Pearson’s correlation coefficients were calculated between the amounts of the determined compounds and the tyrosinase, collagenase, elastase, and hyaluronidase activities (Table 8). The anti-tyrosinase activity was found to be significantly correlated with the sum of flavonoids (with particular emphasis on flavonoid glycosides; r = −0.731). Additionally, our results showed that the anti-collagenase and anti-elastase activities were correlated with the content of flavonoid aglycones (r = −0.623 and −0.939, respectively).

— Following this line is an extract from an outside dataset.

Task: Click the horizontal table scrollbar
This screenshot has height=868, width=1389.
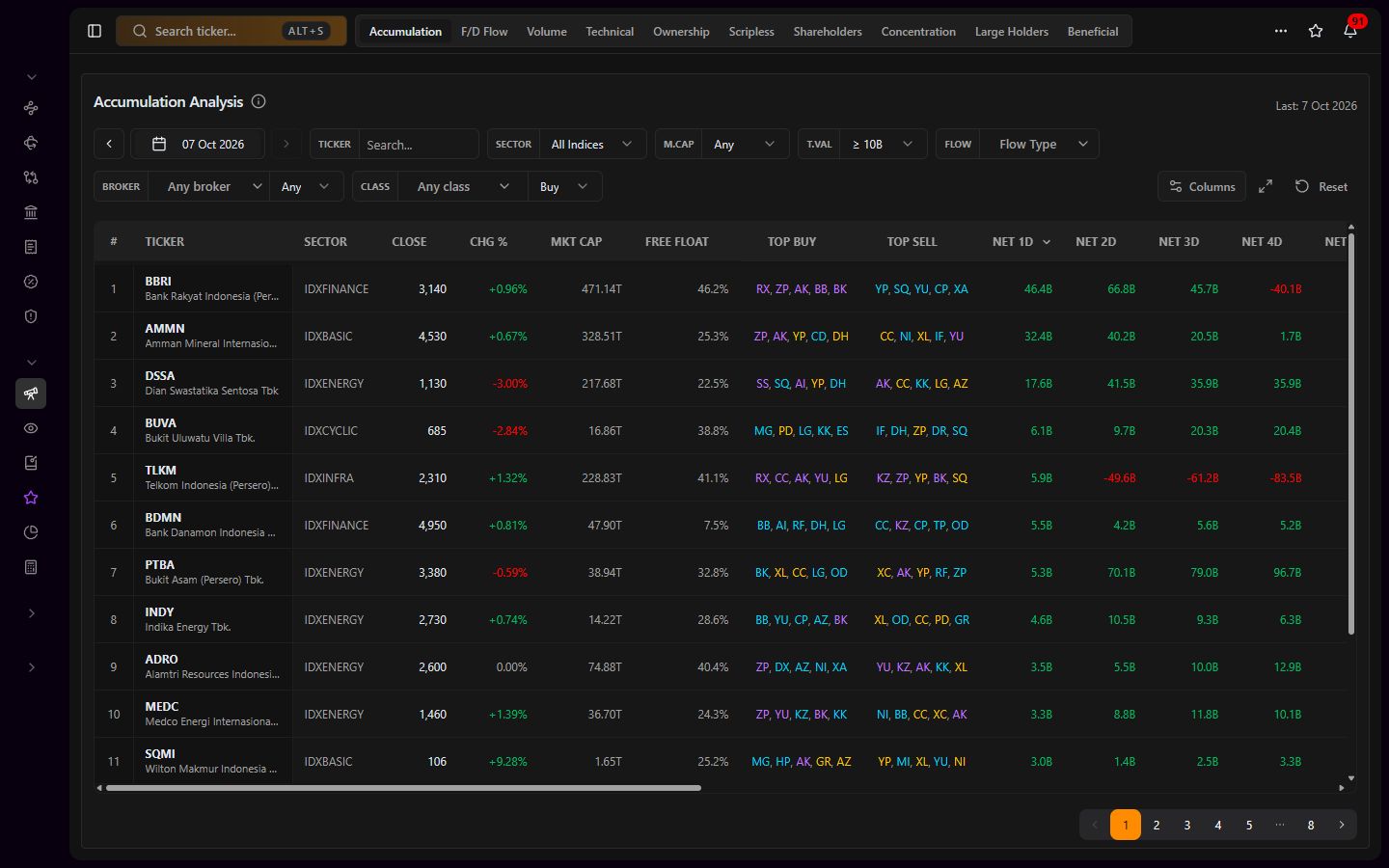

In the case of the anti-hyaluronidase activity, the sum of phenolic acids was observed to exert a considerable impact (r = −0.610).

3. Materials and Methods

3.1. Chemicals

Methanol, ethanol, acetic acid, FeCl2, Na2EDTA, and sodium carbonate (anhydrous) were purchased from Avantor Performance Materials Poland (Gliwice, Poland). Trolox, gallic acid, 2,2′-azino-bis-3(ethylbenzthiazoline-6-sulphonic acid) (ABTS•+), 2,2-diphenyl-1-picrylhydrazyl (DPPH•), collagenase from Clostridium histolyticum, elastase from porcine pancreas, hyaluronic acid, Bovine Serum Albumin, sodium phosphate monobasic solution, sodium phosphate dibasic solution, sodium chloride solution, sodium acetate, acetic acid, (-)-epigallocatechin gallate (EGCG), tyrosinase from mushrooms (≥1000 unit/mg solid), Levodopa (L-DOPA), N-[3-(2-Furyl)acryloyl]-Leu-Gly-Pro-Ala (FALGPA), N-Succinyl-Ala-Ala-Ala-p-nitroanilide (SANA), Tricine (≥99%; titration), Folin–Ciocalteu reagent, 2,2′-azobis (2-methylpropionamide) dihydrochloride (AAPH), ferrozine, aluminium chloride, soybean 15-lipoxygenase, xanthine oxidase, linoleic acid, allopurinol, caffeic, p-coumaric, gallic, ferulic, protocatechuic, 4-hydroxybenzoic, vanillic, syringic, salicylic, and rosmarinic acids, rutin, kaempferol, luteolin, and LC-MS-grade acetonitrile were obtained from Sigma-Aldrich Chemical Co. (St. Louis, MO, USA). Catechin, luteolin-7-O-glucoside, luteolin 3′,7′-diglucoside, naringenin 7-O-glucoside, gentisic, and sinapic acid were purchased from ChromaDex (Irvine, CA, USA). Astragalin, apigenin, tiliroside, and fluorescein sodium salt were supplied by Roth (Karlsruhe, Germany), and quercetin was purchased from Fluka (Buchs, Switzerland). Phosphate-buffered saline (PBS) was purchased from Gibco (Carlsbad, CA, USA). All the chemicals were of analytical grade. LC-grade methanol and formic acid were purchased from J.T. Baker (Phillipsburg, USA). LC-grade water was prepared using a Millipore Direct-Q3 purification system (Bedford, MA, USA).

3.2. Plant Material

Herb of Aerva lanata (L.) Juss. (series no. 51,018) was purchased from the herb company “Ликтpaви” (Kyivs’ke Hwy, 21, Zhytomyr, Zhytomyr Oblast, Ukraine). According to the information provided by the manufacturer, the herb material was properly dried and packed. The analysis and tests were conducted before the expiration date, which was specified as October 2021. In order to standardise the tested samples, 20 packages of A. lanata (L.) Juss. herb were blended together. The portions were mixed by shaking vigorously for 5 min and placed together in a paper bag. The obtained herb blend was then stored in a sealed paper bag in a cool dry place and protected from direct light.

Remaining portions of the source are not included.